**Activity**.
Only one stretch of the data is wanted: the line containing "Open the EA-Foren bookmark", the line containing "Expand the collapsed side panel arrow", and every line between them, copied exactly.

**Data for analysis**.
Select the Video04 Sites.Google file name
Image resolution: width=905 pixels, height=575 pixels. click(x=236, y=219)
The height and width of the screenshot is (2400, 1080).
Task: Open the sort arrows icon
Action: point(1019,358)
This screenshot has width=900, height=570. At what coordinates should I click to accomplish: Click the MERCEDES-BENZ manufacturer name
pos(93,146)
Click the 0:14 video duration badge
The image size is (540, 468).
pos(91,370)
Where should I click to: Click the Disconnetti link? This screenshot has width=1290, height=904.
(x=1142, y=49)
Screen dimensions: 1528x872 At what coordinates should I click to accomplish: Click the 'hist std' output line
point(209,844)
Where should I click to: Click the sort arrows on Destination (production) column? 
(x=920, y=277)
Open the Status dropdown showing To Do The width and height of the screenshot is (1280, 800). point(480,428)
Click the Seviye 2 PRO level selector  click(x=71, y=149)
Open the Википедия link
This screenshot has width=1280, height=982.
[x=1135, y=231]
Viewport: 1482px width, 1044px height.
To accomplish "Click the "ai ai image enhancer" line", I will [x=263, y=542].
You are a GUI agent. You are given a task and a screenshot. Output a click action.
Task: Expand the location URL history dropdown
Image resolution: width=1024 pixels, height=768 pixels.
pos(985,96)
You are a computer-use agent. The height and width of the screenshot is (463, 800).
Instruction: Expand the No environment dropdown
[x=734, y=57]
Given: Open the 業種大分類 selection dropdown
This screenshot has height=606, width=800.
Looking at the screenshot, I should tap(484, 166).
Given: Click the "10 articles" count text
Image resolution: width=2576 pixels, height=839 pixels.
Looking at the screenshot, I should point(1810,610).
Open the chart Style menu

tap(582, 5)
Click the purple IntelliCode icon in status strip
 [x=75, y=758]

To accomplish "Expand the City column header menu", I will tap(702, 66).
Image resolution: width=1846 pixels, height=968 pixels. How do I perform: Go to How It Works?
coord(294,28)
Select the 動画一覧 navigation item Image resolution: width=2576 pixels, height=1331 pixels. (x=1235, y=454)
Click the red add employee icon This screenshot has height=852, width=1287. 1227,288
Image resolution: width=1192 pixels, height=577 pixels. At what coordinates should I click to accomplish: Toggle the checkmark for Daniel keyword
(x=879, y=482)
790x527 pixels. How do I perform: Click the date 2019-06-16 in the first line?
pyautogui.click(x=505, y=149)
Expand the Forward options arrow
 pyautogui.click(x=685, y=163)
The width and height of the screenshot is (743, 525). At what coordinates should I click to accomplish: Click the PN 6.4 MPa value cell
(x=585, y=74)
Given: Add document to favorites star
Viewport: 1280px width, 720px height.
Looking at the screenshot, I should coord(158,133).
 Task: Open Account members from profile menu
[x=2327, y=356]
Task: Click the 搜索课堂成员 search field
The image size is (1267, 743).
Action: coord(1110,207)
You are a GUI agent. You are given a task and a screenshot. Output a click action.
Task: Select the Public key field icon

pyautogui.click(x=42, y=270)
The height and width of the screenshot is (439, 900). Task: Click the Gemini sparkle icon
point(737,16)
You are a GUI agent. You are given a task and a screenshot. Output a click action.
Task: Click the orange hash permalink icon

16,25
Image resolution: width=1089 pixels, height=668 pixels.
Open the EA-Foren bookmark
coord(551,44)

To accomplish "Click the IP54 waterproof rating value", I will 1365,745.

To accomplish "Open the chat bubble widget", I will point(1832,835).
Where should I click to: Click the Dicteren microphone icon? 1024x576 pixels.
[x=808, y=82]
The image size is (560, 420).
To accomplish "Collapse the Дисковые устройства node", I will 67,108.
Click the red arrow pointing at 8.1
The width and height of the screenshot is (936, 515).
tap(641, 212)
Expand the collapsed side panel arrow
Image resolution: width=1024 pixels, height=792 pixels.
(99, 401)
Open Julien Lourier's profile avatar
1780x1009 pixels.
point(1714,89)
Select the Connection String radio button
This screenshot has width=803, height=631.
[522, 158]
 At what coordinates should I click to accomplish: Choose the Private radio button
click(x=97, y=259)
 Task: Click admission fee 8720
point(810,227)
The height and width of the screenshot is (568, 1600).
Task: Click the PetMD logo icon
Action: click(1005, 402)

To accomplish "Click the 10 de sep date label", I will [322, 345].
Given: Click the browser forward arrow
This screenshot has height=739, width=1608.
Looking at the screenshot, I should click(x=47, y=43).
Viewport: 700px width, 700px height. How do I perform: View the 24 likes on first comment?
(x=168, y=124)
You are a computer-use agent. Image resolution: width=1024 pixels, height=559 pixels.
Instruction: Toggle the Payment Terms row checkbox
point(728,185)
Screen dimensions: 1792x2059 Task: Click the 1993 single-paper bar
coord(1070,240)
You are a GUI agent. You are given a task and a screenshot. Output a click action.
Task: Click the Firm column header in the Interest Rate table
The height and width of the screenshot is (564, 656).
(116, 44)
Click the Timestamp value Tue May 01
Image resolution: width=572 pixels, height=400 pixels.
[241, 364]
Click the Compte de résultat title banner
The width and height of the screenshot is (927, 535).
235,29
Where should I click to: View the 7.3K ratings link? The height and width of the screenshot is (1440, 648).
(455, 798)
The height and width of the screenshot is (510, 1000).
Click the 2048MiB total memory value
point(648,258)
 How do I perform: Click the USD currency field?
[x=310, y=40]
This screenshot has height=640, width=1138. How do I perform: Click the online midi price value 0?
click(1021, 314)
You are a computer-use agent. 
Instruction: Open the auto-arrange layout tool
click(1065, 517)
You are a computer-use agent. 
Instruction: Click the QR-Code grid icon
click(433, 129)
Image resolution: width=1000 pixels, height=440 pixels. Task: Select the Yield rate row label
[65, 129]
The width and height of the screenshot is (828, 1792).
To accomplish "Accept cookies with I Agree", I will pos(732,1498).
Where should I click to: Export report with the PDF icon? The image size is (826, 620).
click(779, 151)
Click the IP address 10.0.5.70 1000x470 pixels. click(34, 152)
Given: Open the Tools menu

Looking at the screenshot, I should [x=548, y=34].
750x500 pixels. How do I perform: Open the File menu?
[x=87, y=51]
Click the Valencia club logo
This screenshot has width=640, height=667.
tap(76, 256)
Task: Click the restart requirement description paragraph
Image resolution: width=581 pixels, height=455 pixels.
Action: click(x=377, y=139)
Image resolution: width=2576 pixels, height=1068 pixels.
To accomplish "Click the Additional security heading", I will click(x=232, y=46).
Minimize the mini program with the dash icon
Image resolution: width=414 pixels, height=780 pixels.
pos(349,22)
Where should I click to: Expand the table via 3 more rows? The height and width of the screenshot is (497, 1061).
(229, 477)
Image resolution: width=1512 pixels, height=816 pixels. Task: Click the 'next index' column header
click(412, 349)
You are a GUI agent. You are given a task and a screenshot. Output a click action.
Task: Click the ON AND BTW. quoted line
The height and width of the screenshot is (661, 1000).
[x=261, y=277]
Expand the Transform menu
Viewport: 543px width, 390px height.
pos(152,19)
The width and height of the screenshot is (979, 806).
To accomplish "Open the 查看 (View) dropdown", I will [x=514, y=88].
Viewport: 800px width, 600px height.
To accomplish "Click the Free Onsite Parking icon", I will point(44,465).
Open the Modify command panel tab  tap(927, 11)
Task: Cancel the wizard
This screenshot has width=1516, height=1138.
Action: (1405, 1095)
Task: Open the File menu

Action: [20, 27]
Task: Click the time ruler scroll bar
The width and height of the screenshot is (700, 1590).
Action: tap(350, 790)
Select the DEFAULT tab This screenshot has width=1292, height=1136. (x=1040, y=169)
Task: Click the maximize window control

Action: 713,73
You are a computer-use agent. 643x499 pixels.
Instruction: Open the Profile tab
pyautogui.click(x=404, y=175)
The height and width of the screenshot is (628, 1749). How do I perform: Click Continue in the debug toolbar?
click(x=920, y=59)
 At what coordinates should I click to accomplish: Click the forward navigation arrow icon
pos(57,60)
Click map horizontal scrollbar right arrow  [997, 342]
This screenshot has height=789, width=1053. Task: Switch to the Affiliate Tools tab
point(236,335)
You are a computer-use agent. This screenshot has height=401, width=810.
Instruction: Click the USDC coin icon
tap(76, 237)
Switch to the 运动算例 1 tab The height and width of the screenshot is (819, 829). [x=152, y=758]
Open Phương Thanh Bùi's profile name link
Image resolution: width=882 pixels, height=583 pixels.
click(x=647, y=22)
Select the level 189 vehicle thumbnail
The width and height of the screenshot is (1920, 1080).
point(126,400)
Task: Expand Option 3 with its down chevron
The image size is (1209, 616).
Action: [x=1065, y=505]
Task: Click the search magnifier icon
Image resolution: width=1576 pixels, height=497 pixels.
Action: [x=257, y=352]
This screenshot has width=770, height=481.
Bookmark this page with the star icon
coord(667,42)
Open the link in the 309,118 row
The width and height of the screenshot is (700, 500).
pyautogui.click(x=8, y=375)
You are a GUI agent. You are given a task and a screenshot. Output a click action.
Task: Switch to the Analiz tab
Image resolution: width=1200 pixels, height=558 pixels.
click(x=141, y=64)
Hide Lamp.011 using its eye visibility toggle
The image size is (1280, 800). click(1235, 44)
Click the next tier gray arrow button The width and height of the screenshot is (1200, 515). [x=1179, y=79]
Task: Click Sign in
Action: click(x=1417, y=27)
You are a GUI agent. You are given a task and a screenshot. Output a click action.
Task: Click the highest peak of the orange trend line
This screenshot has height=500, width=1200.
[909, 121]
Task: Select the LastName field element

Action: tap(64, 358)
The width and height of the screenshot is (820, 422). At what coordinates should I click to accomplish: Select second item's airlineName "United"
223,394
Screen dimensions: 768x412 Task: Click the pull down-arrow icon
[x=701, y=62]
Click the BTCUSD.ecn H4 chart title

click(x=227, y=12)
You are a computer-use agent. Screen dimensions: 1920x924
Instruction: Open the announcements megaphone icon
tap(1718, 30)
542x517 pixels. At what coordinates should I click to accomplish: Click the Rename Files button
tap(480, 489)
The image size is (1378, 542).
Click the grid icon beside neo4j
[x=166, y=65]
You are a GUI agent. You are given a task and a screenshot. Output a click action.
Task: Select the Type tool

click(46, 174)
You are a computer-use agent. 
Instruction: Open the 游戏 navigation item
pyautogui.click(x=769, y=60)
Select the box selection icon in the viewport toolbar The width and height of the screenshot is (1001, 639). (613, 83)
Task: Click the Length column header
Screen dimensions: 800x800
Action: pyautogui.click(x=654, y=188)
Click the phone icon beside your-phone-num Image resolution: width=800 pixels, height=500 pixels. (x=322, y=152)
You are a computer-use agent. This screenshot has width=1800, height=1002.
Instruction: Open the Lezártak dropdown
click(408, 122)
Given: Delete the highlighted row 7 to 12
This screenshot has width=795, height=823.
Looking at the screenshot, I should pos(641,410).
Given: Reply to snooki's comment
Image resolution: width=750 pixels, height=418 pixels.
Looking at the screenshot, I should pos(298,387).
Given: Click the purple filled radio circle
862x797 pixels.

**Written answer**.
Open the EA-Foren bookmark
coord(551,44)

To accomplish "Click the IP54 waterproof rating value", I will 1365,745.

To accomplish "Open the chat bubble widget", I will point(1832,835).
Where should I click to: Click the Dicteren microphone icon? 1024x576 pixels.
[x=808, y=82]
The image size is (560, 420).
To accomplish "Collapse the Дисковые устройства node", I will 67,108.
Click the red arrow pointing at 8.1
The width and height of the screenshot is (936, 515).
tap(641, 212)
Expand the collapsed side panel arrow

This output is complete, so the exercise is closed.